Xavi Fores ratlos: Ducati unfahrbar, Rennaufgabe

Von Kay Hettich
Superbike-WM
Xavi Fores fand sich in Donington am Ende des Feldes wieder

Xavi Fores fand sich in Donington am Ende des Feldes wieder

Ducati-Pilot Xavi Fores war in den ersten fünf Saisonmeetings die positive Überraschung der Superbike-WM 2018. Am Rennwochenende in Donington fiel der Ducati-Pilot aber in ein tiefes Loch – zwei Rennaufgaben.

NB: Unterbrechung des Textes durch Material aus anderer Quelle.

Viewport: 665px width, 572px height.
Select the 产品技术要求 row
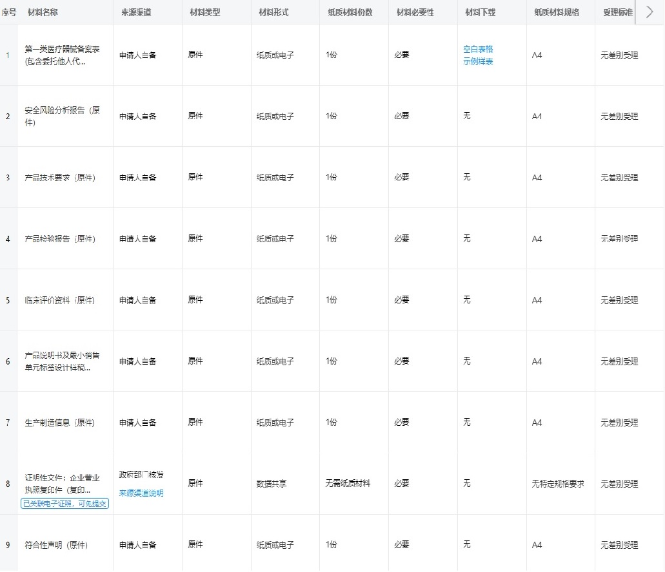tap(258, 177)
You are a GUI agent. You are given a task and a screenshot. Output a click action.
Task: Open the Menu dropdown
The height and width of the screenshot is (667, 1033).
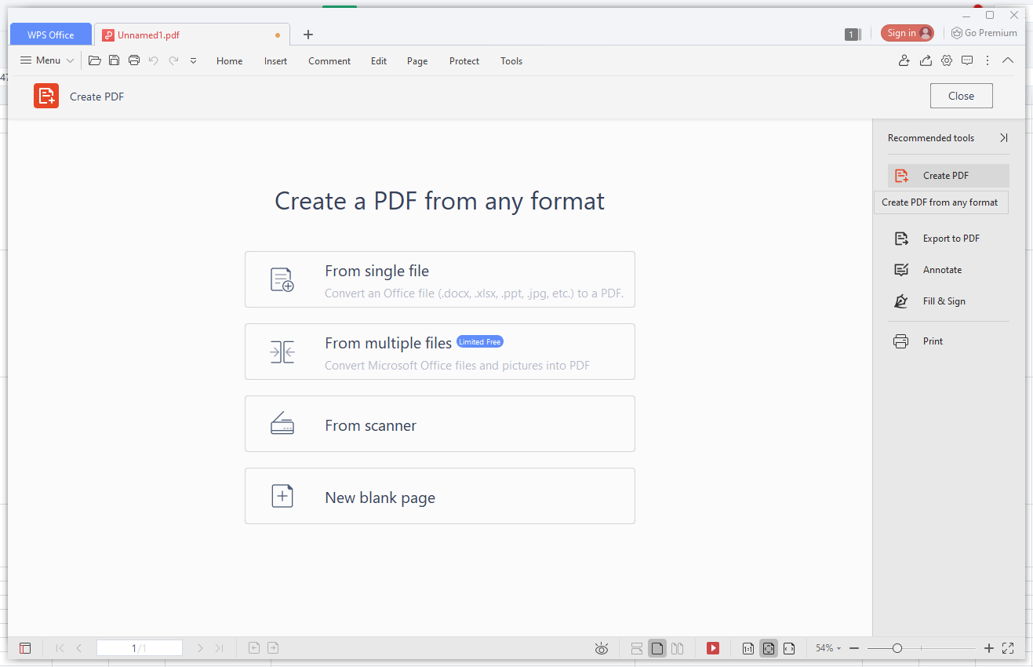coord(47,60)
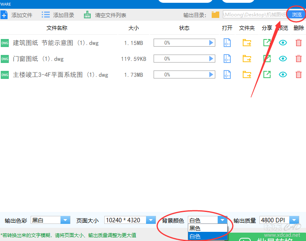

Ducati hatte insgesamt in Donington Park zu leiden, die Podestplätze sah selbst Werkspilot Chaz Davies nur aus der Ferne. Das Barni-Team mit Xavi Fores kam auf der britischen Rennstrecke jedoch völlig unter die Räder: Statt der gewohnten Top-5-Ergebnisse kämpfte der Spanier am Ende des Feldes und entschied sich letztlich sogar zur Aufgabe, weil weil seine 1199 Panigale R unfahrbar und ihm das Sturzrisiko zu groß war.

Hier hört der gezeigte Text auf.